*** DATA FOR PROCESSING Section Begins ***

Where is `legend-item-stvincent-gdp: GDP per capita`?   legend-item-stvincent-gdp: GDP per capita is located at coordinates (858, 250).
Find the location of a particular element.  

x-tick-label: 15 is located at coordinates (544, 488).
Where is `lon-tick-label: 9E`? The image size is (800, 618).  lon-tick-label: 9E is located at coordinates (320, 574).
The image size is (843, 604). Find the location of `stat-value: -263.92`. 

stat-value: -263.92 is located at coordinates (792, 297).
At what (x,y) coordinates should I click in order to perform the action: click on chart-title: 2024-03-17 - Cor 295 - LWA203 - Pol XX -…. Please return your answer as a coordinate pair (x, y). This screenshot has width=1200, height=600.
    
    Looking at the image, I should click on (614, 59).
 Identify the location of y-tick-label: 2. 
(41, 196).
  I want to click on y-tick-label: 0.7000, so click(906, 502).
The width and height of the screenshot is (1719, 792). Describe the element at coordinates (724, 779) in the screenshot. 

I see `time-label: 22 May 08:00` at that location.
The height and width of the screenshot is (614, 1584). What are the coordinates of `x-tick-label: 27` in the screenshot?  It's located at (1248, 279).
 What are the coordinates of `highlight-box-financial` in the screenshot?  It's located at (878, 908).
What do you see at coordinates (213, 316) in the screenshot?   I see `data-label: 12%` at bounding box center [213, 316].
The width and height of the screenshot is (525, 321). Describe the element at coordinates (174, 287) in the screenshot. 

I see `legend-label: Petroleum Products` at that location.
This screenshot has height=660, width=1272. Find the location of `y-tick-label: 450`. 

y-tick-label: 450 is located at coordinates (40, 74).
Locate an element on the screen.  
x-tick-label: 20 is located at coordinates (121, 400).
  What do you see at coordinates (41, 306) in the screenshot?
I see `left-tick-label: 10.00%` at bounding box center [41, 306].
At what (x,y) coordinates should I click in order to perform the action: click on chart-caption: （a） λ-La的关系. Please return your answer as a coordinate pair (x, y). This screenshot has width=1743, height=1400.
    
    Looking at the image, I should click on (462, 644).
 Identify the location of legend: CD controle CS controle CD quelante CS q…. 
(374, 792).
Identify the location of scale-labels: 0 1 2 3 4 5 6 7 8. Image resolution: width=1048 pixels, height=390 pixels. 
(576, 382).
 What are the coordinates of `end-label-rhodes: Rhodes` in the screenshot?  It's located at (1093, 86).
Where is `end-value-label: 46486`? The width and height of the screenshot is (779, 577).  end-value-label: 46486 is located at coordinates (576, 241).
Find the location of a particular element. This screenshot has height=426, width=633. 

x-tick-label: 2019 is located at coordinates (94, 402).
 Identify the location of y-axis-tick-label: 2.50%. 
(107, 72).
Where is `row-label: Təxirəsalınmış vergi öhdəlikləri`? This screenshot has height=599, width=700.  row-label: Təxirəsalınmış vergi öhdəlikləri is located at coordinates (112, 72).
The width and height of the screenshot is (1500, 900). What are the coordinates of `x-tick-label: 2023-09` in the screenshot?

*** DATA FOR PROCESSING Section Ends ***

- ASSIGNMENT -
Rewrite the lines above, replacing each occurrence of "Identify the location of" with "Determine the position of" and leaving everything else unchanged.

- SOLUTION TO THIS PROBLEM -
Where is `legend-item-stvincent-gdp: GDP per capita`?   legend-item-stvincent-gdp: GDP per capita is located at coordinates (858, 250).
Find the location of a particular element.  

x-tick-label: 15 is located at coordinates (544, 488).
Where is `lon-tick-label: 9E`? The image size is (800, 618).  lon-tick-label: 9E is located at coordinates (320, 574).
The image size is (843, 604). Find the location of `stat-value: -263.92`. 

stat-value: -263.92 is located at coordinates (792, 297).
At what (x,y) coordinates should I click in order to perform the action: click on chart-title: 2024-03-17 - Cor 295 - LWA203 - Pol XX -…. Please return your answer as a coordinate pair (x, y). This screenshot has width=1200, height=600.
    
    Looking at the image, I should click on (614, 59).
 Determine the position of y-tick-label: 2. 
(41, 196).
  I want to click on y-tick-label: 0.7000, so click(906, 502).
The width and height of the screenshot is (1719, 792). Describe the element at coordinates (724, 779) in the screenshot. 

I see `time-label: 22 May 08:00` at that location.
The height and width of the screenshot is (614, 1584). What are the coordinates of `x-tick-label: 27` in the screenshot?  It's located at (1248, 279).
 What are the coordinates of `highlight-box-financial` in the screenshot?  It's located at (878, 908).
What do you see at coordinates (213, 316) in the screenshot?   I see `data-label: 12%` at bounding box center [213, 316].
The width and height of the screenshot is (525, 321). Describe the element at coordinates (174, 287) in the screenshot. 

I see `legend-label: Petroleum Products` at that location.
This screenshot has height=660, width=1272. Find the location of `y-tick-label: 450`. 

y-tick-label: 450 is located at coordinates (40, 74).
Locate an element on the screen.  
x-tick-label: 20 is located at coordinates (121, 400).
  What do you see at coordinates (41, 306) in the screenshot?
I see `left-tick-label: 10.00%` at bounding box center [41, 306].
At what (x,y) coordinates should I click in order to perform the action: click on chart-caption: （a） λ-La的关系. Please return your answer as a coordinate pair (x, y). This screenshot has width=1743, height=1400.
    
    Looking at the image, I should click on (462, 644).
 Determine the position of legend: CD controle CS controle CD quelante CS q…. 
(374, 792).
Determine the position of scale-labels: 0 1 2 3 4 5 6 7 8. Image resolution: width=1048 pixels, height=390 pixels. 
(576, 382).
 What are the coordinates of `end-label-rhodes: Rhodes` in the screenshot?  It's located at (1093, 86).
Where is `end-value-label: 46486`? The width and height of the screenshot is (779, 577).  end-value-label: 46486 is located at coordinates (576, 241).
Find the location of a particular element. This screenshot has height=426, width=633. 

x-tick-label: 2019 is located at coordinates (94, 402).
 Determine the position of y-axis-tick-label: 2.50%. 
(107, 72).
Where is `row-label: Təxirəsalınmış vergi öhdəlikləri`? This screenshot has height=599, width=700.  row-label: Təxirəsalınmış vergi öhdəlikləri is located at coordinates (112, 72).
The width and height of the screenshot is (1500, 900). What are the coordinates of `x-tick-label: 2023-09` in the screenshot?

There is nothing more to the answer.